Path: utzoo!attcan!utgpu!jarvis.csri.toronto.edu!mailrus!uwm.edu!gem.mps.ohio-state.edu!tut.cis.ohio-state.edu!triceratops.cis.ohio-state.edu!karl
From: karl@triceratops.cis.ohio-state.edu (Karl Kleinpaste)
Newsgroups: comp.unix.wizards
Subject: Re: File daemons
Message-ID: 
Date: 28 Sep 89 14:07:49 GMT
References:  <14609@bloom-beacon.MIT.EDU>
	
Sender: news@tut.cis.ohio-state.edu
Distribution: na
Organization: OSU
Lines: 16
In-reply-to: flee@shire.cs.psu.edu's message of 28 Sep 89 03:55:41 GMT

flee@shire.cs.psu.edu writes:
   > The obvious fully-general solution is to allow arbitrary functions
   > to be attached to files, to perform any kind of authentication
   > checking or audit trails that the file's owner might desire.

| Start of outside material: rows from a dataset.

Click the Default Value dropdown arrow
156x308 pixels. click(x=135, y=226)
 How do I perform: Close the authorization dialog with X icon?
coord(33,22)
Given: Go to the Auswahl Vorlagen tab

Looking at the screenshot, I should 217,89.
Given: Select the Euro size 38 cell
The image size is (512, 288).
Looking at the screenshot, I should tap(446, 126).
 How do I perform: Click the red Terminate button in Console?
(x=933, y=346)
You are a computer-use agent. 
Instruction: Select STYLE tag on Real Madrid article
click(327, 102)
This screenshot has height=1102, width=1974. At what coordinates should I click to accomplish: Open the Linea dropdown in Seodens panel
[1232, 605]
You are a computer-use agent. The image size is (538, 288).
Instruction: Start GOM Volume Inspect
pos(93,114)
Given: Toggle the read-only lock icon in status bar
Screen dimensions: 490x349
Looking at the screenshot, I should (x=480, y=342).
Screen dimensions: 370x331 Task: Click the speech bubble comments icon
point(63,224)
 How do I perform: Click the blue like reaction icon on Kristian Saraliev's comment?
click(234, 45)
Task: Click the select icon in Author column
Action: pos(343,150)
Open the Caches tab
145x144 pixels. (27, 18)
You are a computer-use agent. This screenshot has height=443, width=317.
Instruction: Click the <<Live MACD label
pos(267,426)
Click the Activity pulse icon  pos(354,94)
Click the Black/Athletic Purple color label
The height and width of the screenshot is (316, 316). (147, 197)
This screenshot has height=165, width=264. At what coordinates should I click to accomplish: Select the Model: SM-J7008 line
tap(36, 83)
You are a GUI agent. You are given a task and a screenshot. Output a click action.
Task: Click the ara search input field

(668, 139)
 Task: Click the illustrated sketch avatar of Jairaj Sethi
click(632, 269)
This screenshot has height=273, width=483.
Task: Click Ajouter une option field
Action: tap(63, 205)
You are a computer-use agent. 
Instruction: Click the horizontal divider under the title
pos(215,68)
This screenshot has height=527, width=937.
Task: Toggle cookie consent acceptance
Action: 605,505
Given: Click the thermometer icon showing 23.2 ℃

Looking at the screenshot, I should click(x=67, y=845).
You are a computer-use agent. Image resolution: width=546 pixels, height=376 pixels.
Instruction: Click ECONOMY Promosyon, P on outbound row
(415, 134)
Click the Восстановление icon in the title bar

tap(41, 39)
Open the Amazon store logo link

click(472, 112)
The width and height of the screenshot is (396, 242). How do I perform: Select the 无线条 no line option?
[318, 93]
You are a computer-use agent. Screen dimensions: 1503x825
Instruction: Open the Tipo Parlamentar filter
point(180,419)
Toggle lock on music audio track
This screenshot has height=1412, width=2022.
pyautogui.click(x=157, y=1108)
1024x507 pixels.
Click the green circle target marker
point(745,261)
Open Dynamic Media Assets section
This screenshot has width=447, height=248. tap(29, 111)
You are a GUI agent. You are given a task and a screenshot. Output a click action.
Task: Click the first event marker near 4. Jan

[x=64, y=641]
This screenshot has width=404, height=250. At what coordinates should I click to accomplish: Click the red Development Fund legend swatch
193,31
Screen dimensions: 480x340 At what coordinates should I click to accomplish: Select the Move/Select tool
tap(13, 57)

   Scott Schwartz  has been randomly working on a
   daemon that implements access control lists.  The idea is, if you want
   to open a file you don't normally have access to, you ask the daemon
   to open it for you, and it will give you an open file descriptor

This has already been done.  See, for example, "Watchdogs: Extending
the UNIX File System," by Brian N Bershad & C Brian Pinkerton, Winter
88 (Dallas) Usenix Proceedings (and a later version of the same paper
in Vol 1 No 2 of _Computing_Systems_).